Some of these add-ons are critical to a fully functional cluster, such as Heapster, DNS, and UI.
A cluster may stop working properly if a critical add-on is evicted (either manually or as a side effect of another operation like upgrade)
and becomes pending (for example when the cluster is highly utilized and either there are other pending pods that schedule into the space
vacated by the evicted critical add-on pod or the amount of resources available on the node changed for some other reason).
## Rescheduler: guaranteed scheduling of critical add-ons
Rescheduler ensures that critical add-ons are always scheduled
(assuming the cluster has enough resources to run the critical add-on pods in the absence of regular pods).
If the scheduler determines that no node has enough free resources to run the critical add-on pod
given the pods that are already running in the cluster
(indicated by critical add-on pod's pod condition PodScheduled set to false, the reason set to Unschedulable)
the rescheduler tries to free up space for the add-on by evicting some pods; then the scheduler will schedule the add-on pod.
To avoid situation when another pod is scheduled into the space prepared for the critical add-on,
the chosen node gets a temporary taint “CriticalAddonsOnly” before the eviction(s)

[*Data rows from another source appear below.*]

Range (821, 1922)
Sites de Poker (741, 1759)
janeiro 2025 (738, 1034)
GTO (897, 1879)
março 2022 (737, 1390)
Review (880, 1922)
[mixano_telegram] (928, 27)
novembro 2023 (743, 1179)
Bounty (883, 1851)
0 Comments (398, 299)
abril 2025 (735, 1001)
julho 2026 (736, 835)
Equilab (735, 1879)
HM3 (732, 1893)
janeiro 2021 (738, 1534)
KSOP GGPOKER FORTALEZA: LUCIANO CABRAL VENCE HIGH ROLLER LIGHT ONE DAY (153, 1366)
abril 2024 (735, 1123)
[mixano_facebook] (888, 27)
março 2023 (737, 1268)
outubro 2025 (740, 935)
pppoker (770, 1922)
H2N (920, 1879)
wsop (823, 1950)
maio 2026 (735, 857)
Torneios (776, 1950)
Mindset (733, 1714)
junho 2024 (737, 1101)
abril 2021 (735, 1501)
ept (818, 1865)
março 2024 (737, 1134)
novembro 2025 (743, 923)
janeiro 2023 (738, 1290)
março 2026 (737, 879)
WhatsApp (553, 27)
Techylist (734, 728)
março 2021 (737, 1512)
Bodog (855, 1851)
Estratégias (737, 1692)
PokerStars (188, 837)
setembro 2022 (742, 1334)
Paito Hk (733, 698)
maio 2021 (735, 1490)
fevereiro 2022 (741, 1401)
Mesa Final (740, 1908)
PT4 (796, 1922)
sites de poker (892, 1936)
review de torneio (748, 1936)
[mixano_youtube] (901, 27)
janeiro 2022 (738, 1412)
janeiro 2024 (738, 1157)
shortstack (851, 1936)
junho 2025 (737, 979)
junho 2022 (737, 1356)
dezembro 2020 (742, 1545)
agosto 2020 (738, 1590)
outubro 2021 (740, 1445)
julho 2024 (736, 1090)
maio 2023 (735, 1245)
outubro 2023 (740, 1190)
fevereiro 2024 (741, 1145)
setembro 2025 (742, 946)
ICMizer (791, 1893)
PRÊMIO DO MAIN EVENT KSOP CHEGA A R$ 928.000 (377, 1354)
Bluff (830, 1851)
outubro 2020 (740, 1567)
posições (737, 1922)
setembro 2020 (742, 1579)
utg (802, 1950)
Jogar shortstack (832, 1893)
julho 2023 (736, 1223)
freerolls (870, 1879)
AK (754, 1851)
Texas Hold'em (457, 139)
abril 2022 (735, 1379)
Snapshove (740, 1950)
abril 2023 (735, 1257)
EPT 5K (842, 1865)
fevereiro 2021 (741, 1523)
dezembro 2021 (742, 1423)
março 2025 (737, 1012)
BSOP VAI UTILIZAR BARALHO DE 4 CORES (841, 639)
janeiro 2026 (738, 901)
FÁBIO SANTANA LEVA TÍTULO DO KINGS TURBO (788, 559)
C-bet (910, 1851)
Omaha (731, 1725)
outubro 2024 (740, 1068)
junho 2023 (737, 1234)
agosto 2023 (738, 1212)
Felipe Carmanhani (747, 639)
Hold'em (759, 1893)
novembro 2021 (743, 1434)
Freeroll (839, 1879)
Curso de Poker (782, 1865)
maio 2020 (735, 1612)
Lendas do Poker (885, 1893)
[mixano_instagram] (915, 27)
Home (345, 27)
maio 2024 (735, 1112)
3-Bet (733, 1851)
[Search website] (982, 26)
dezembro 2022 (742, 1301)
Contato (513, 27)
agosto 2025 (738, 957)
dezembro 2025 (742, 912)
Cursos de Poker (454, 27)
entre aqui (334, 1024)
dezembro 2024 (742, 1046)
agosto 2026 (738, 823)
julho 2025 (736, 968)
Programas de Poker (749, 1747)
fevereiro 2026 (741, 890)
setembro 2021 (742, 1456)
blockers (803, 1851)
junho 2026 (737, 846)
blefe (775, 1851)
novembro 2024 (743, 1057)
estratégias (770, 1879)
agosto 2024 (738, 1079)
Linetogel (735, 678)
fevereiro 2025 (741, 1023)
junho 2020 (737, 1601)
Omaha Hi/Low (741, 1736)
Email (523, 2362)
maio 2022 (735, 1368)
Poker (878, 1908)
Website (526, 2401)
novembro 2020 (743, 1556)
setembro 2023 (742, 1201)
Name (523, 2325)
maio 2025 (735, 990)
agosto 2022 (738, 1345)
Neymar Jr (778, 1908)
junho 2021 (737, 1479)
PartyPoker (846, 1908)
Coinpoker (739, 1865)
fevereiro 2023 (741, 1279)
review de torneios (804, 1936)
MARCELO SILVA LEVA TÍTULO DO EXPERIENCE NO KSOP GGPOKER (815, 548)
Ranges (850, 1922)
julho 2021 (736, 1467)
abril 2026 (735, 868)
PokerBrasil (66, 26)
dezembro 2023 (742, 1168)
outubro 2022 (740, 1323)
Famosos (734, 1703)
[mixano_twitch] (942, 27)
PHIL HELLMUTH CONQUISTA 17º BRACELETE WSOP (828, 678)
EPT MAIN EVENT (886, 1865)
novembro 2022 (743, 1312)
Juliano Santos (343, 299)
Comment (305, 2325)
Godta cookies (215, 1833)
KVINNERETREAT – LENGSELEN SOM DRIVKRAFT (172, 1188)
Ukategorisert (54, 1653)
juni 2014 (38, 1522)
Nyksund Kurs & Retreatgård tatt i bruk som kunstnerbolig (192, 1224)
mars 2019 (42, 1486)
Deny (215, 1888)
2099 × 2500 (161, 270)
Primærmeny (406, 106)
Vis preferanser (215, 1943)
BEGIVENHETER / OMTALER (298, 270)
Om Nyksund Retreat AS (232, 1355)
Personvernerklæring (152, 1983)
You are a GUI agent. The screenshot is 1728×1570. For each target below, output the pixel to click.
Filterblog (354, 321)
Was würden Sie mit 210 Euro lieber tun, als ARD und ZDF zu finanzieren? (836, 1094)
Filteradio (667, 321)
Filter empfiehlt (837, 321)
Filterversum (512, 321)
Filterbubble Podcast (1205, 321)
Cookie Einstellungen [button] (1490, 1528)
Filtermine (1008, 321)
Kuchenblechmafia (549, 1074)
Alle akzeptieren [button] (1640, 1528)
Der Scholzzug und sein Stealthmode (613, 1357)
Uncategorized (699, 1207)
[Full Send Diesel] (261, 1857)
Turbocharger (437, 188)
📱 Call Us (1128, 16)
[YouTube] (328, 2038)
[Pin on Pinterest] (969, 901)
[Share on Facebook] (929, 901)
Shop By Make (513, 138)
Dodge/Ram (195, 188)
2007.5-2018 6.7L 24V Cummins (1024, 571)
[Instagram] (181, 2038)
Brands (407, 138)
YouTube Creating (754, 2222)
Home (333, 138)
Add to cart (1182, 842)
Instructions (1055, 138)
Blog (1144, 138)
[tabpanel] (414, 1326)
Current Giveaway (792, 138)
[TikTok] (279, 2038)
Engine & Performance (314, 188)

(see [more details](https://github.com/kubernetes/kubernetes/blob/master/docs/design/taint-toleration-dedicated.md)).
Each critical add-on has to tolerate it,
the other pods shouldn't tolerate the taint. The tain is removed once the add-on is successfully scheduled.
*Warning:* currently there is no guarantee which node is chosen and which pods are being killed
in order to schedule crical pod, so if rescheduler is enabled you pods might be occasionally
killed for this purpose.
## Config
Rescheduler doesn't have any user facing configuration (component config) or API.
It's enabled by default. It can be disabled:
* during cluster setup by setting `ENABLE_RESCHEDULER` flag to `false`
* on running cluster by deleting its manifest from master node
(default path `/etc/kubernetes/manifests/rescheduler.manifest`)
### Marking add-on as critical
To be critical an add-on has to run in `kube-system` namespace (cofigurable via flag)
and have the following annotations specified:
* `scheduler.alpha.kubernetes.io/critical-pod` set to empty string
* `scheduler.alpha.kubernetes.io/tolerations` set to `[{"key":"CriticalAddonsOnly", "operator":"Exists"}]`
The first one marks a pod a critical. The second one is required by Rescheduler algorithm.